▶ [Written instruction] Copy out the stretch of entries from the line containing "Task: Click the" through the line containing "Action: point(363,626)", both included, word for word, leaving out the pictures.

▶ [Material provided]

━━━

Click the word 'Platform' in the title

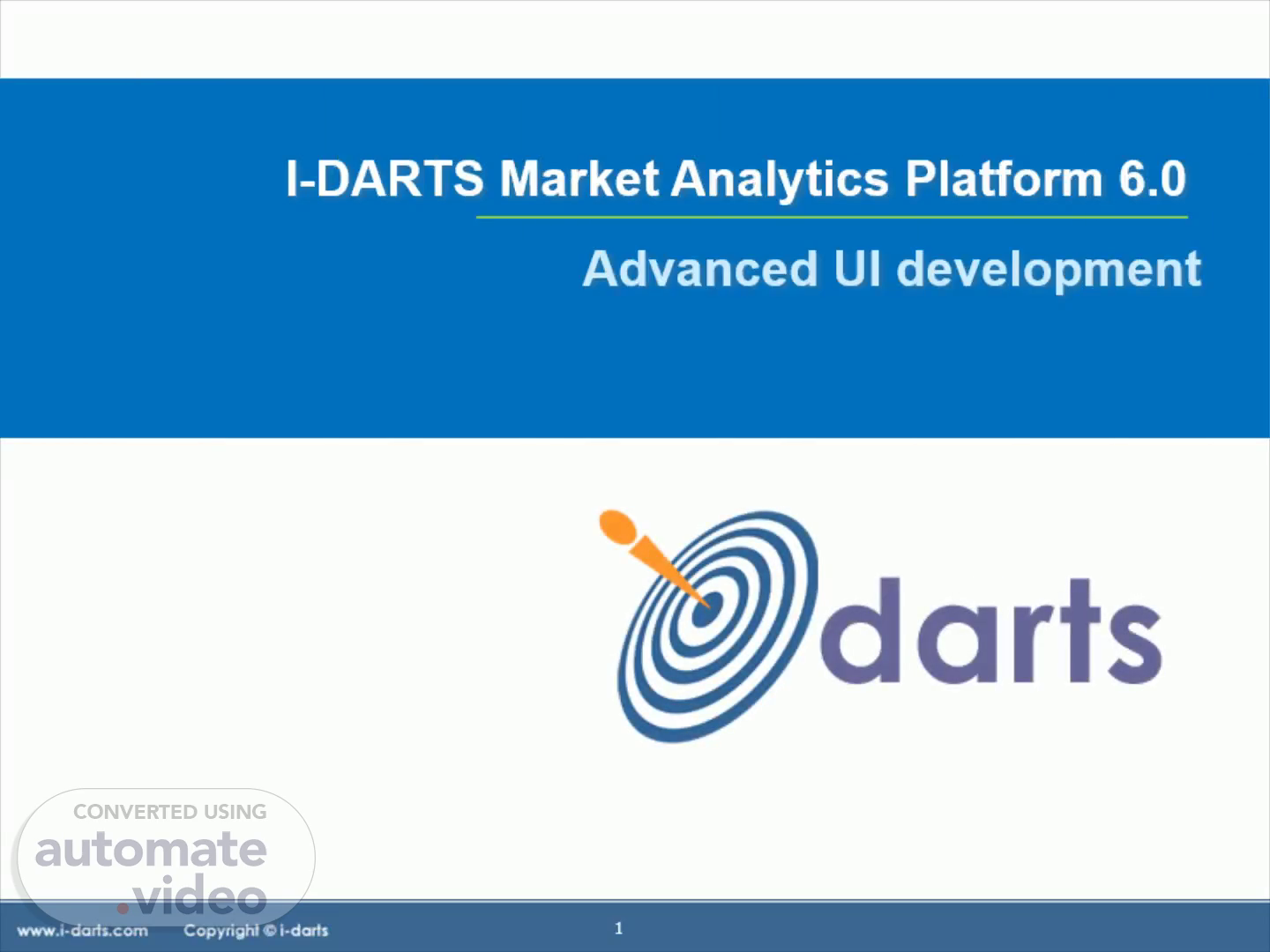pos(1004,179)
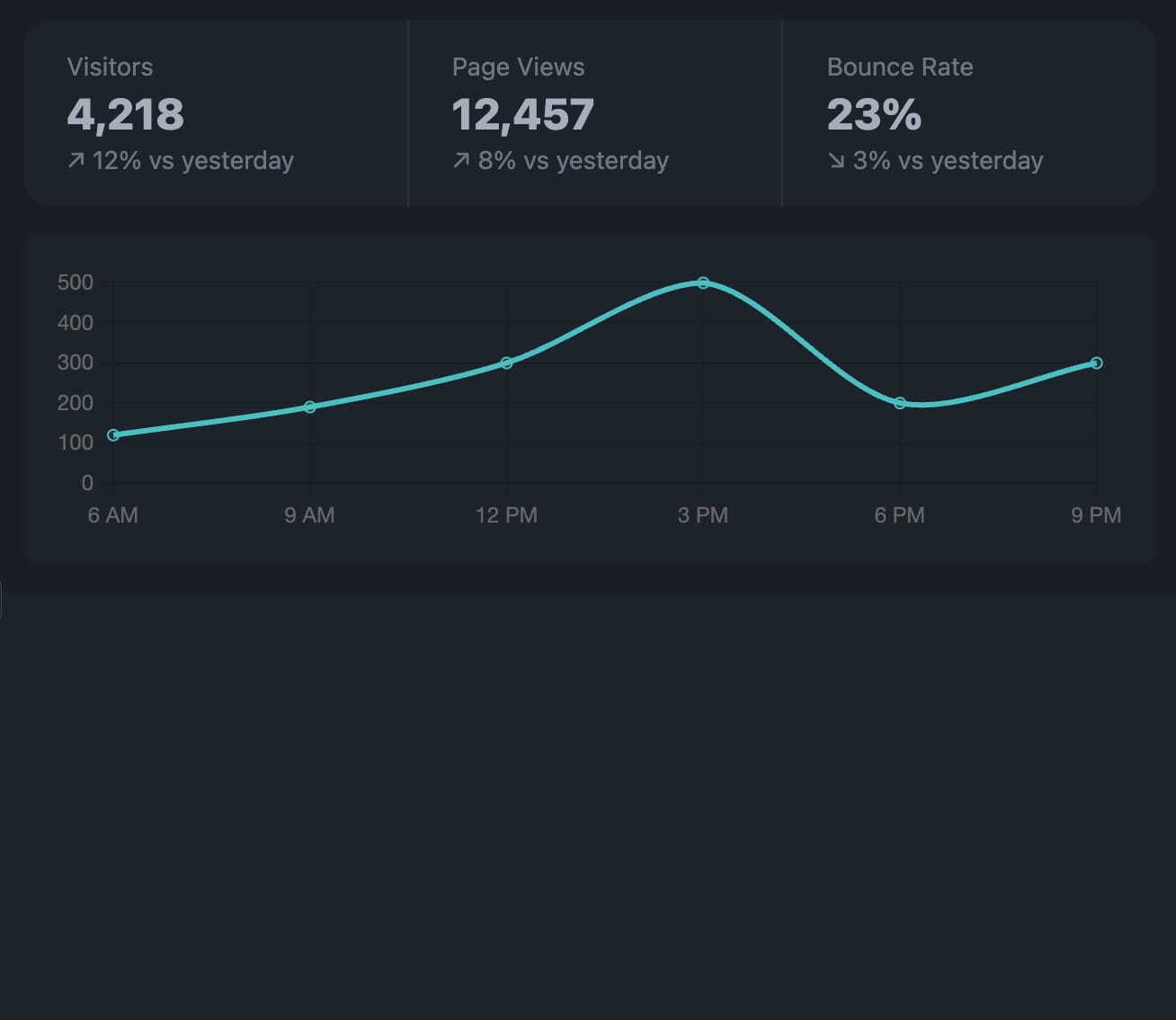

━━━

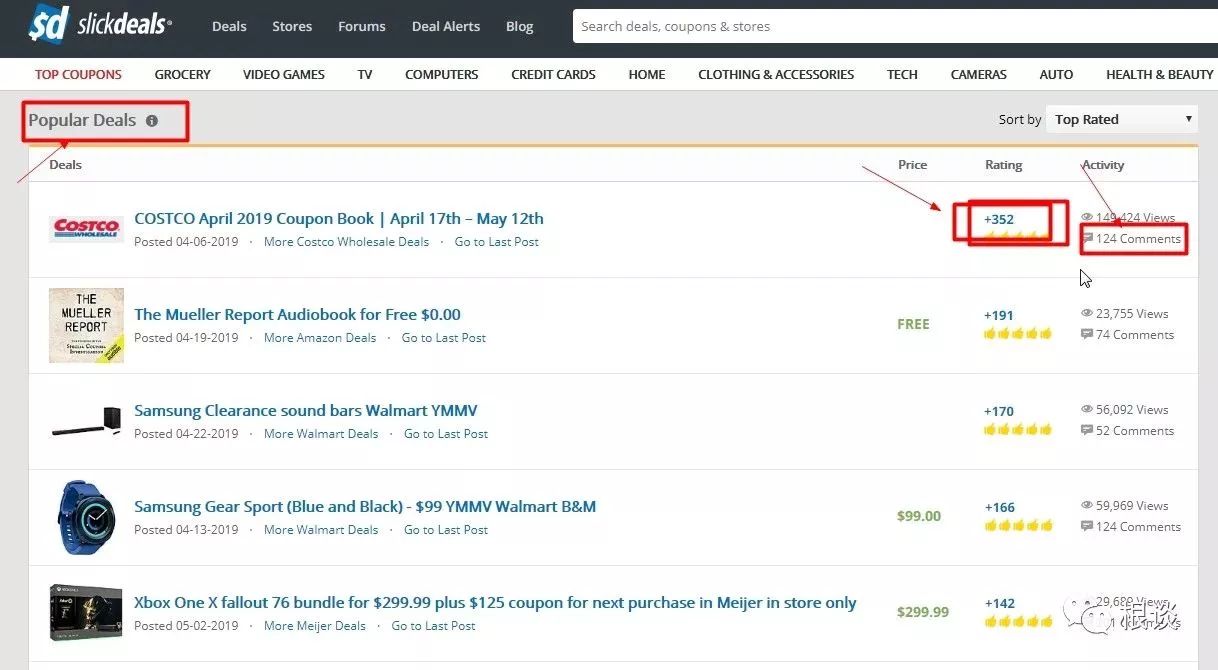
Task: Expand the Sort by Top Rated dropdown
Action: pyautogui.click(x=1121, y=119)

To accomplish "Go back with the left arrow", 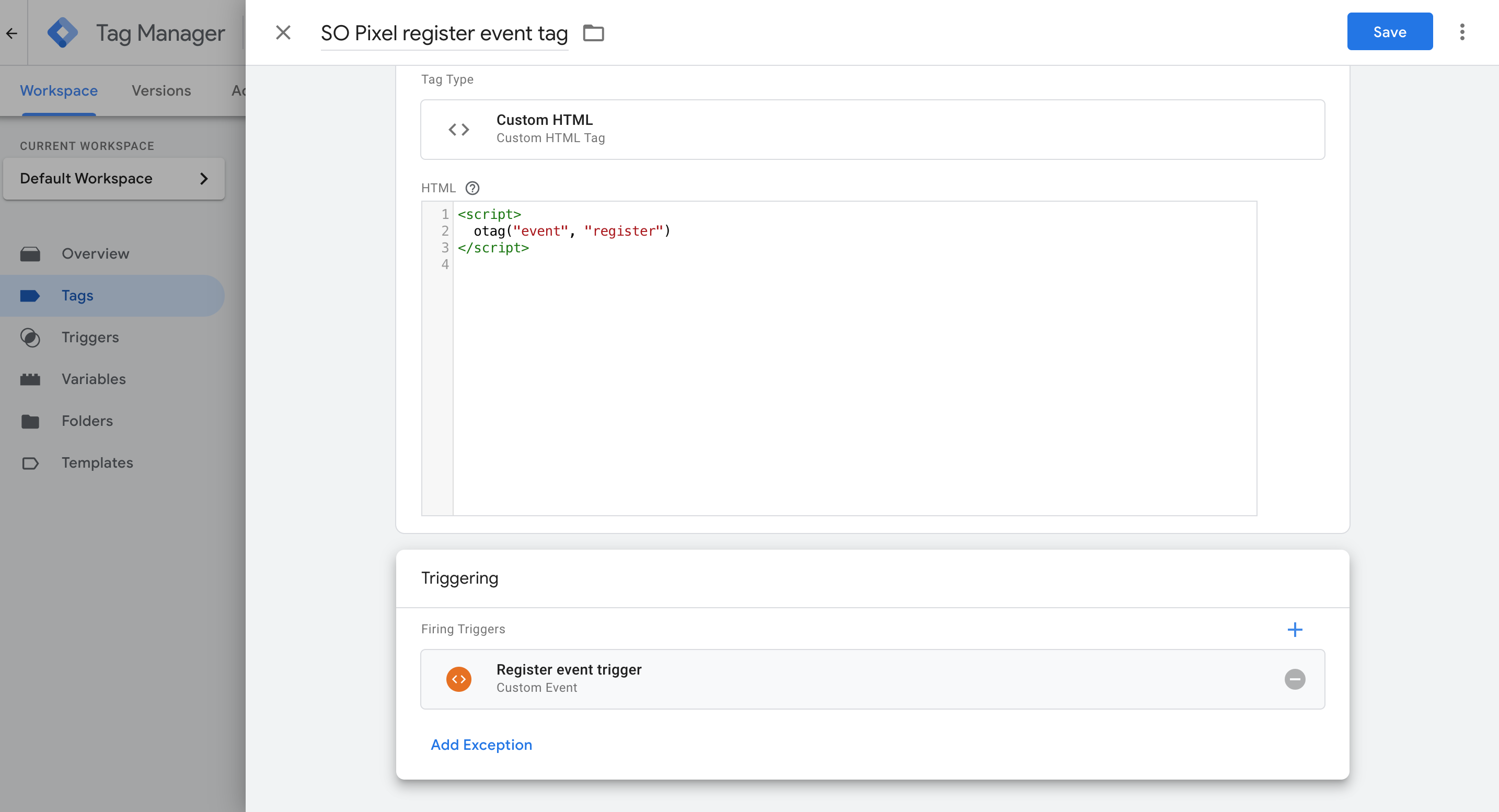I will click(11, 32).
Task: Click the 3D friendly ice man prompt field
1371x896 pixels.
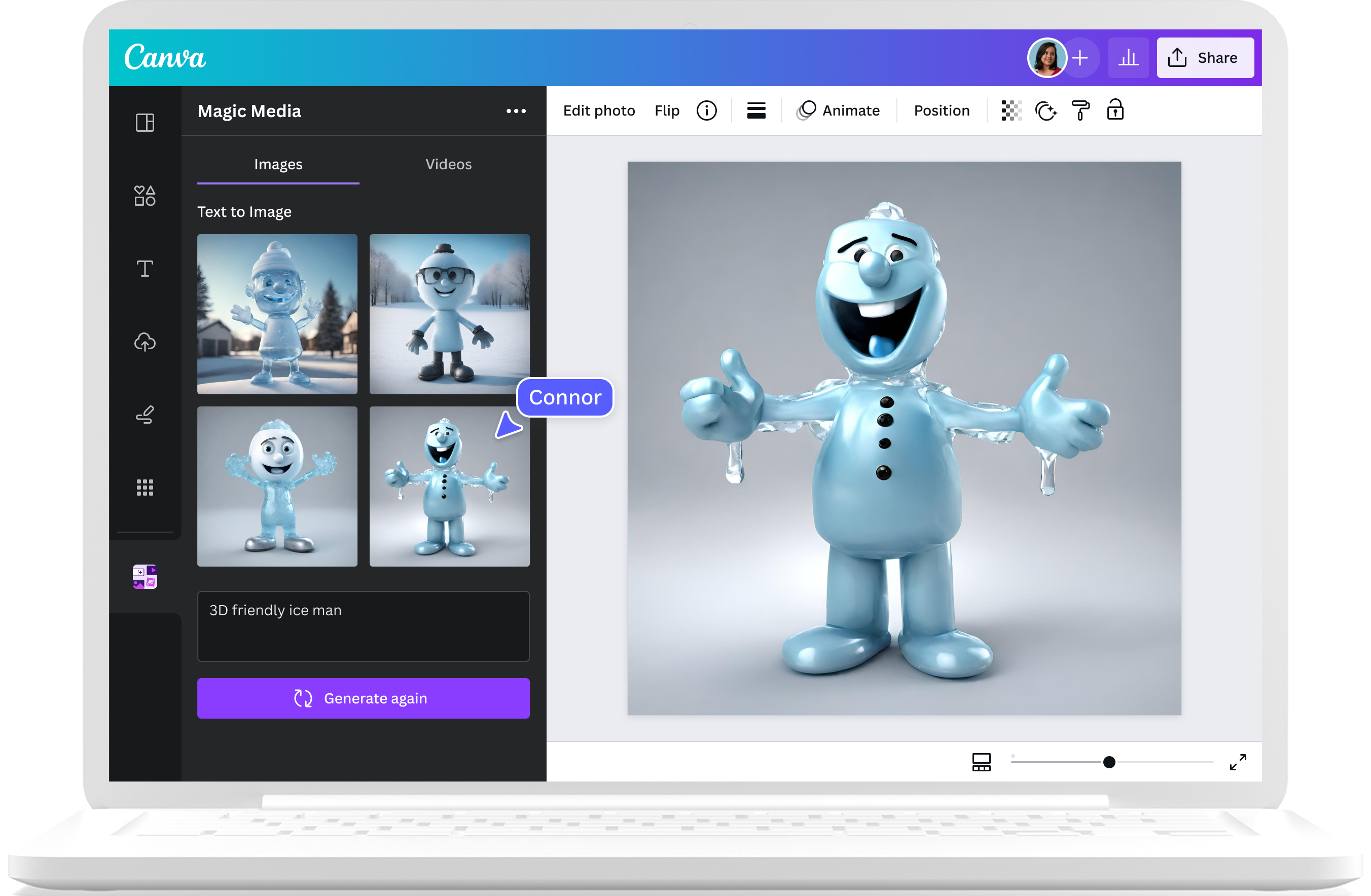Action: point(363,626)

━━━

▶ [Exercise result]
Task: Click the 3D friendly ice man prompt field
1371x896 pixels.
Action: point(363,626)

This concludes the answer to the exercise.